_Work order_. Below are some records. Return exactly the lines from the one containing "Expand Shopping Tools with plus icon" through the one containing "Given: Click the Initialize button", both included, and only those.
_ _ _ _ _ _ _
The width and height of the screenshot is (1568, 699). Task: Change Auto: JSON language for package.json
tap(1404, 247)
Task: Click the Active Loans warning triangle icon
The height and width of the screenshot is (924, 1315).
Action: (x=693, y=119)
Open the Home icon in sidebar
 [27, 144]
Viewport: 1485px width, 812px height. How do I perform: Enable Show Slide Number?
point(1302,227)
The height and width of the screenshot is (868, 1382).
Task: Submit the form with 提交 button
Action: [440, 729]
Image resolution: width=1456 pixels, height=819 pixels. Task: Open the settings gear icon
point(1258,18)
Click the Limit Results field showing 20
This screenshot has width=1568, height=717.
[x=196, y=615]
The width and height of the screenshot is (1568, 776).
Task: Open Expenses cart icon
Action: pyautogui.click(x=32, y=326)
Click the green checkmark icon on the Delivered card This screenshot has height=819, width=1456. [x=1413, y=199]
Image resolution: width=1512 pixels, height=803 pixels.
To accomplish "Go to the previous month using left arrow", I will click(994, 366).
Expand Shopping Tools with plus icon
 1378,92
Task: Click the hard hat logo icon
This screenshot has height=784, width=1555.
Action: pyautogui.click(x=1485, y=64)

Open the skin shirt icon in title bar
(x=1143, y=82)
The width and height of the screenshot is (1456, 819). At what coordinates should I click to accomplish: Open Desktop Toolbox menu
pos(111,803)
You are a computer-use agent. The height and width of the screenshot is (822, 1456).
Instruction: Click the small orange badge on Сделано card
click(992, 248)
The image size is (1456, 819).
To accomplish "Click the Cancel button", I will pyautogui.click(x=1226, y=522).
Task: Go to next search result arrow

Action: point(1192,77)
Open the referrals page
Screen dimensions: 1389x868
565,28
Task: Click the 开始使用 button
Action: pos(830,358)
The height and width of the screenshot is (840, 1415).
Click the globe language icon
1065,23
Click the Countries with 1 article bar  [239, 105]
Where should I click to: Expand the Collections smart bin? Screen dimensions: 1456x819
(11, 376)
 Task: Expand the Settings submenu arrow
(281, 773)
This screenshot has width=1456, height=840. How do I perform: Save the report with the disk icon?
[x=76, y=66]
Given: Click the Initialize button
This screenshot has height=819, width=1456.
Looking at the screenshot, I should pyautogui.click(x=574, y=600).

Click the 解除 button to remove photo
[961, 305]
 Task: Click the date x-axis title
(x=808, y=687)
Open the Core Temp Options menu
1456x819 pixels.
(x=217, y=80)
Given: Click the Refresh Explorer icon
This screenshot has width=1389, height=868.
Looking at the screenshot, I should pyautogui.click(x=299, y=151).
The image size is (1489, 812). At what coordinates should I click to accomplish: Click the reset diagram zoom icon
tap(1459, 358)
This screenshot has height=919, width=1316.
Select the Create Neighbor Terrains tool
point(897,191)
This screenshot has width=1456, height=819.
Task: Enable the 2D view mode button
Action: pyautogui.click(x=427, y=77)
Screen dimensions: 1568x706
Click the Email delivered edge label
_ _ _ _ _ _ _
_Response below_.
Expand Shopping Tools with plus icon
 1378,92
Task: Click the hard hat logo icon
This screenshot has height=784, width=1555.
Action: pyautogui.click(x=1485, y=64)

Open the skin shirt icon in title bar
(x=1143, y=82)
The width and height of the screenshot is (1456, 819). At what coordinates should I click to accomplish: Open Desktop Toolbox menu
pos(111,803)
You are a computer-use agent. The height and width of the screenshot is (822, 1456).
Instruction: Click the small orange badge on Сделано card
click(992, 248)
The image size is (1456, 819).
To accomplish "Click the Cancel button", I will pyautogui.click(x=1226, y=522).
Task: Go to next search result arrow

Action: point(1192,77)
Open the referrals page
Screen dimensions: 1389x868
565,28
Task: Click the 开始使用 button
Action: pos(830,358)
The height and width of the screenshot is (840, 1415).
Click the globe language icon
1065,23
Click the Countries with 1 article bar  [239, 105]
Where should I click to: Expand the Collections smart bin? Screen dimensions: 1456x819
(11, 376)
 Task: Expand the Settings submenu arrow
(281, 773)
This screenshot has width=1456, height=840. How do I perform: Save the report with the disk icon?
[x=76, y=66]
Given: Click the Initialize button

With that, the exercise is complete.